| Records to process |
------------------------------

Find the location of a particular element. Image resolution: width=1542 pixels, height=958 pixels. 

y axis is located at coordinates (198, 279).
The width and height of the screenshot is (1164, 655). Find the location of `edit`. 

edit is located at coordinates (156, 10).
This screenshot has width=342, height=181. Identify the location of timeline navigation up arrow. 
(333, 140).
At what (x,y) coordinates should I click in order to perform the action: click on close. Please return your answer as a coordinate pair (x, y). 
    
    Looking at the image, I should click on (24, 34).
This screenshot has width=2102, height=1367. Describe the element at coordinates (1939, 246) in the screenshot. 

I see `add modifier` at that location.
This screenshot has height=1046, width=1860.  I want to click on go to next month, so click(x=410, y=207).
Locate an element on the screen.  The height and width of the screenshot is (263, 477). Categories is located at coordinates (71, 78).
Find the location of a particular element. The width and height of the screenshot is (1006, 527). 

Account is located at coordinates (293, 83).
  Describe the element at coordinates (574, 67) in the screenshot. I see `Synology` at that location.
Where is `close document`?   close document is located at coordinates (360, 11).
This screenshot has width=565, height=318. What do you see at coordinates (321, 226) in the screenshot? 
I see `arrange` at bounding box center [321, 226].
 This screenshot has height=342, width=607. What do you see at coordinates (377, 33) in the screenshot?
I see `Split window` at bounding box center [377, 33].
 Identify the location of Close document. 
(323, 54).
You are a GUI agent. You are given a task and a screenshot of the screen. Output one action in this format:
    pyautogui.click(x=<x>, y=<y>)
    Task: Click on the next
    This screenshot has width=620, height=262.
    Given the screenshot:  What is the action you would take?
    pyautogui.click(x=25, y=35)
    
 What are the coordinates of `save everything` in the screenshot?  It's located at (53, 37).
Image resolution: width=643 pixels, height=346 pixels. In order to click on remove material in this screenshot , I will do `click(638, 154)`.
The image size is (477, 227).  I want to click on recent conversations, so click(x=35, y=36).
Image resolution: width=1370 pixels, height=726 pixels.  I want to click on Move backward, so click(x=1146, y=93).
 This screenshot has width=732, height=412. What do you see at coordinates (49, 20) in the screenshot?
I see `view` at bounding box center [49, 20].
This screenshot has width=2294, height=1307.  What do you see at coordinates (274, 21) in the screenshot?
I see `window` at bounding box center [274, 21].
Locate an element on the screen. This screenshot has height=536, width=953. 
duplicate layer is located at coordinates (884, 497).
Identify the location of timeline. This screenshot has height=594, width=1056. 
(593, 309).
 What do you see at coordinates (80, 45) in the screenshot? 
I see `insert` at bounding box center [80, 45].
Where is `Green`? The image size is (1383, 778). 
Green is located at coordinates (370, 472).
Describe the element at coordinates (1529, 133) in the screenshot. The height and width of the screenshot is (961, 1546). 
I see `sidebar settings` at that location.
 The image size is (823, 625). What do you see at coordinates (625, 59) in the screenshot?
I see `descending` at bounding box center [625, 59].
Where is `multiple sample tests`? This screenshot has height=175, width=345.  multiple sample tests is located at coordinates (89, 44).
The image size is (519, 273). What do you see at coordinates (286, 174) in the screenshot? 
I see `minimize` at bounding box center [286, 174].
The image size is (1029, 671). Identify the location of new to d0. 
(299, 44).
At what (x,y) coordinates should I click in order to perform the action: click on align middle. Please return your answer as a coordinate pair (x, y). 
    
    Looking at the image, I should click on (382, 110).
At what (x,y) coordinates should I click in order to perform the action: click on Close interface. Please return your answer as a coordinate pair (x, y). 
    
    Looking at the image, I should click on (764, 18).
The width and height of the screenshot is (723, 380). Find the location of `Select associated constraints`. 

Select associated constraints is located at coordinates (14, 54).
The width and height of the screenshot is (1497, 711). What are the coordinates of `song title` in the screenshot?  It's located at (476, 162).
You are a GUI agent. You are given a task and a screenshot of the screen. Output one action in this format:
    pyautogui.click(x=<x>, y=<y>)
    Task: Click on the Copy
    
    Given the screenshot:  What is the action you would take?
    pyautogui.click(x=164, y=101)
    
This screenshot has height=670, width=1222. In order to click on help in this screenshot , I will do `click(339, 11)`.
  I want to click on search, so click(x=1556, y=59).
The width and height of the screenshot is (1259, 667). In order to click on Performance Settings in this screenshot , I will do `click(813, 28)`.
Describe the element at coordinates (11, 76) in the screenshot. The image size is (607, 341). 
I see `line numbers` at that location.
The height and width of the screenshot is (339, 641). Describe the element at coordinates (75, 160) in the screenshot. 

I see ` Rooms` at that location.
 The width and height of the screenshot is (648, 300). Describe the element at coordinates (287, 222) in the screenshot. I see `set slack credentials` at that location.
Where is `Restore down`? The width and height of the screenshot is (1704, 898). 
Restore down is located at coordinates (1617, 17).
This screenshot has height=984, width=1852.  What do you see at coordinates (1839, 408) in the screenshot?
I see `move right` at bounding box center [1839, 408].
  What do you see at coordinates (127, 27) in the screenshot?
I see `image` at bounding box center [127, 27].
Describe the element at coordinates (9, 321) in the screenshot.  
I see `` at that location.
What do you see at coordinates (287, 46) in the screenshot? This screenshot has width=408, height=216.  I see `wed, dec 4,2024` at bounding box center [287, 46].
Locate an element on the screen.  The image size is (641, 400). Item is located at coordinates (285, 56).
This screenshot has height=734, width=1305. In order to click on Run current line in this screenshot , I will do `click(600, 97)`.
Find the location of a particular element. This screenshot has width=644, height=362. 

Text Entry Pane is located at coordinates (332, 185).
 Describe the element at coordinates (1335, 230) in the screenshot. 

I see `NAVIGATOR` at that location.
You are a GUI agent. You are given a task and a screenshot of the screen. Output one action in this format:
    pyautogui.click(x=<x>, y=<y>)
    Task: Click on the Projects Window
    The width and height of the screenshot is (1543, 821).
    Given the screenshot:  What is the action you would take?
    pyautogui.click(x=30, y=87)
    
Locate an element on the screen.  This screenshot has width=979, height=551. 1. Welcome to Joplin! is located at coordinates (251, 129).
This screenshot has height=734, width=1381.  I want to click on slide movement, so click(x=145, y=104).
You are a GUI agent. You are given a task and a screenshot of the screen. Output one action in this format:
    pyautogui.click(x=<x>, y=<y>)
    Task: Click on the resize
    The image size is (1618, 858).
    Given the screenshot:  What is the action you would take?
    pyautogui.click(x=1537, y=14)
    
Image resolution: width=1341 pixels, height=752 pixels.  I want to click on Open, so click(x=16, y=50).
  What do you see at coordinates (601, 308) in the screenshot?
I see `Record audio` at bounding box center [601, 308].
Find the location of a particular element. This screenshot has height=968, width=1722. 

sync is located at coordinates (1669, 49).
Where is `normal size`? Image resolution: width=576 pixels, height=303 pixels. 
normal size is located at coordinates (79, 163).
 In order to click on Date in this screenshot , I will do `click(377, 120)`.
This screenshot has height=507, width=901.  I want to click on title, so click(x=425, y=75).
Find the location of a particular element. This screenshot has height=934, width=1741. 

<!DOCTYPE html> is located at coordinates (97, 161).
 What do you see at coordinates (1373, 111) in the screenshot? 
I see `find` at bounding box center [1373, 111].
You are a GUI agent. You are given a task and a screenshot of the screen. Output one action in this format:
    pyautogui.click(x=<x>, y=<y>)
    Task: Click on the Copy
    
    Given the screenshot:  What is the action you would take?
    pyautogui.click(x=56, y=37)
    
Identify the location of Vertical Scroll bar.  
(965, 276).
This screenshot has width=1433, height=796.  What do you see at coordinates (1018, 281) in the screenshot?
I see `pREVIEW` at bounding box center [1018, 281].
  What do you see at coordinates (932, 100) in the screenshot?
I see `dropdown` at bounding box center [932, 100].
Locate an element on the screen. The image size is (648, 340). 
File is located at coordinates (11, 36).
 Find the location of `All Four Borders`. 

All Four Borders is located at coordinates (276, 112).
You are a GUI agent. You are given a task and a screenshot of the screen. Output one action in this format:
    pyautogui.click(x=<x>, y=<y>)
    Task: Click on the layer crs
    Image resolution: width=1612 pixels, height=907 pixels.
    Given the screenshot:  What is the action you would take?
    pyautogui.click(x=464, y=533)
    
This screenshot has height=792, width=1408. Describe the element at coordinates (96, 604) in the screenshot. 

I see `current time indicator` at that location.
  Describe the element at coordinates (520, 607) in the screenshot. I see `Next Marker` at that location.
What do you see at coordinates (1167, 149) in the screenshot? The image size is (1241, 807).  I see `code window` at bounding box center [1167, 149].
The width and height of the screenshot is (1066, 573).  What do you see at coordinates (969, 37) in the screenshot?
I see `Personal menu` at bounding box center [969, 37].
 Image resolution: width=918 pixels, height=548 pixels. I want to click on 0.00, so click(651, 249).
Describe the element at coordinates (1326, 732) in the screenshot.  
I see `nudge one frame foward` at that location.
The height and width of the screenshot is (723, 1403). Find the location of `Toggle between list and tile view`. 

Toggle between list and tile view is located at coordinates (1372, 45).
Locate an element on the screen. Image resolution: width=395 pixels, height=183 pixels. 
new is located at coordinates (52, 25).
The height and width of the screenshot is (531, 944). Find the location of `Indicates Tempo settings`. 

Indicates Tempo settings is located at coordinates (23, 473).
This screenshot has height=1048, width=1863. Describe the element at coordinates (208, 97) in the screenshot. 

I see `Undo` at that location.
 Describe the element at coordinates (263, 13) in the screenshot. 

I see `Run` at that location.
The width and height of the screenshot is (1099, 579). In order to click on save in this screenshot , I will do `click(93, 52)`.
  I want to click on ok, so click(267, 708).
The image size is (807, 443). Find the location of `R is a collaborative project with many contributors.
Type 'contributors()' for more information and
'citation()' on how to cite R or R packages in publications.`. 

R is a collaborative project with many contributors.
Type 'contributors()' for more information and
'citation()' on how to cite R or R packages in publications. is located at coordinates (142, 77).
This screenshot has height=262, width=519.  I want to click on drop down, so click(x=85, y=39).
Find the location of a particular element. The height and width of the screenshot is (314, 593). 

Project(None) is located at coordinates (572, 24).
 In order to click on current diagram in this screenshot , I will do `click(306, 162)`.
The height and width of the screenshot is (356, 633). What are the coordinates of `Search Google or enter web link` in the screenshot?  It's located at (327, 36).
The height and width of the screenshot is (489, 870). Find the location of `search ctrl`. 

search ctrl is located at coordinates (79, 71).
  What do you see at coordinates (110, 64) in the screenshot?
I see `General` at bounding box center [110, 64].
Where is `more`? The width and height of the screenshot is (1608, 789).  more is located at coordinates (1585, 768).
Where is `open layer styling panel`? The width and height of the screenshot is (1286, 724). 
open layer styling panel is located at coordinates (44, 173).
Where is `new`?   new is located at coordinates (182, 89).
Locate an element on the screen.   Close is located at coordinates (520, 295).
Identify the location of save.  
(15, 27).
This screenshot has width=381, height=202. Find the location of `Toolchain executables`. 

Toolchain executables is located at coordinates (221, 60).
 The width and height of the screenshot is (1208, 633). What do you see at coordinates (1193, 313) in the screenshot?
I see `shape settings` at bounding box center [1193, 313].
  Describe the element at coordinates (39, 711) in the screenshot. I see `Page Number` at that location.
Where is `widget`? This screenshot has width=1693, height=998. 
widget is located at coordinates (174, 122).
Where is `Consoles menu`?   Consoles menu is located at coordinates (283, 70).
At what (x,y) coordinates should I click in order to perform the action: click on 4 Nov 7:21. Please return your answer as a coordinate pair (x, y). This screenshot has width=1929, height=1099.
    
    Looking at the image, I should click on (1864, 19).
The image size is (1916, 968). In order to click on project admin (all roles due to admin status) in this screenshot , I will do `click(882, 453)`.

------------------------------

| Work to do |
Show every line of the material above that contains the string "save", treating uppercase and lowercase as different.

| The solution |
 What are the coordinates of `save everything` in the screenshot?  It's located at (53, 37).
The width and height of the screenshot is (1099, 579). In order to click on save in this screenshot , I will do `click(93, 52)`.
Identify the location of save.  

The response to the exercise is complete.